::: TEKS SUMBER

Tetapi, lihatlah Anies melalui hasil elektoral Pilpres 2024 berhasil — meskipun hanya mampu menghimpun 40 juta pendukungnya, adalah nyaris seluruhnya komunitas masyarakat istimewa kelas menengah yang sesungguhnya akan memberi misi “kemenangan sesungguhnya yang tertunda” kelak, terdiri dari:
Masyarakat “intelektual” berpendidikan; masyarakat “madani” yang mampu berkemandirian secara ekonomi, sosial dan budaya; masyarakat “concentia” komunitas masyarakat berkesadaran etika dan moralitas; masyarakat “amicus curiae” sahabat pengadilan berkesadaran hukum dan peradilan; dan masyarakat Imani, masyarakat religiusitas dengan mayoritas umat Islam populis dan moderat taat serta umat taat agama lainnya.
Kelima kategori komunitas masyarakat menengah tersebut, adalah masyarakat cikal bakal dan kepeloporan serta berperan dan berfungsi dalam pemulihan penegakan, penonggakan dan penjagaan kembali demokrasi berkedaulatan rakyat.

::::::

TUJUAN A – Salin tanpa perubahan bagian baris data yang dimulai dari baris yang memuat "Given: Open the" sampai baris terakhir kumpulan baris, kedua ujungnya ikut disalin.

::: KUMPULAN BARIS

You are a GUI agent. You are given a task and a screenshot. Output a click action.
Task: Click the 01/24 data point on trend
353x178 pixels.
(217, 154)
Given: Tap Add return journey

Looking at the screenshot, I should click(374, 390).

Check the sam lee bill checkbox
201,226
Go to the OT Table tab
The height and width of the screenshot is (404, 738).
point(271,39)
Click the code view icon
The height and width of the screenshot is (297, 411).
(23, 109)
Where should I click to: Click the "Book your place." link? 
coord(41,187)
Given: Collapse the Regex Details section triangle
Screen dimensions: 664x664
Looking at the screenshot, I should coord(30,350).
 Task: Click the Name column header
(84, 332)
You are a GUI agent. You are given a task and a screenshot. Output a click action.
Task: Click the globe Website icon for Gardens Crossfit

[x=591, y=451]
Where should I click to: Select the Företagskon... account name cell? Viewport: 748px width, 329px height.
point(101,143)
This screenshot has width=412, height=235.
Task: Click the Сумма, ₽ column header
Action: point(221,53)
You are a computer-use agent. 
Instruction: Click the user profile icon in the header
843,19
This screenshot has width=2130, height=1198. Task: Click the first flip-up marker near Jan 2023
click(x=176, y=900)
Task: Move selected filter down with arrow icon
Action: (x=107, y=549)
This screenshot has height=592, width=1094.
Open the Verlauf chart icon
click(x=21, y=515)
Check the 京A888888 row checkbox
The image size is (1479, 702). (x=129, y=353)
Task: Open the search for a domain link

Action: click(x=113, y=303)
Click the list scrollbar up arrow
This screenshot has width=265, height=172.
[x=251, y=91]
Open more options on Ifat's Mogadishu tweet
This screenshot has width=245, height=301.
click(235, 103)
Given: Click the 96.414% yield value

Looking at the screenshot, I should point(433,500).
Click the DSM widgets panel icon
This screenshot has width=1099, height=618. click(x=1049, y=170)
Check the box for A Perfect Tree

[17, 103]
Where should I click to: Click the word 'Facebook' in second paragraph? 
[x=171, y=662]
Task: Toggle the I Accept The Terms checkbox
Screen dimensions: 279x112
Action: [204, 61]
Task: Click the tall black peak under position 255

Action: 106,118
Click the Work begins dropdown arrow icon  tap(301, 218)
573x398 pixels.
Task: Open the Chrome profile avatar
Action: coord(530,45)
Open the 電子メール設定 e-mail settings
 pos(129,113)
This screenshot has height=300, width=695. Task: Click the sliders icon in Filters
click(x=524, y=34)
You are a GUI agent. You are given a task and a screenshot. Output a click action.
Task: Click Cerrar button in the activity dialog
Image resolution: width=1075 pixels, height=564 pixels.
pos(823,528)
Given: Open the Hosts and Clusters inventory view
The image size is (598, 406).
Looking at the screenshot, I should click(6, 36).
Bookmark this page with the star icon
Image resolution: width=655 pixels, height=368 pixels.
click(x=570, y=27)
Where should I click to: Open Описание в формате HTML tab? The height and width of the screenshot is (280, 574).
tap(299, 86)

::::::

TUJUAN B –
Jawab pertanyaan berikut berdasarkan teks tentang pendukung Anies pada Pilpres 2024:
(i) Berapa jumlah pendukung yang mampu dihimpun Anies?
(ii) Sebutan apa yang dipakai untuk masyarakat yang berkesadaran hukum dan peradilan?
(iii) Ada berapa kategori komunitas masyarakat menengah yang disebutkan?

JAWABAN TERTULIS A –
Given: Open the Hosts and Clusters inventory view
The image size is (598, 406).
Looking at the screenshot, I should click(6, 36).
Bookmark this page with the star icon
Image resolution: width=655 pixels, height=368 pixels.
click(x=570, y=27)
Where should I click to: Open Описание в формате HTML tab? The height and width of the screenshot is (280, 574).
tap(299, 86)

JAWABAN TERTULIS B –
(i) 40 juta pendukung.
(ii) Masyarakat "amicus curiae", yaitu sahabat pengadilan.
(iii) Lima kategori.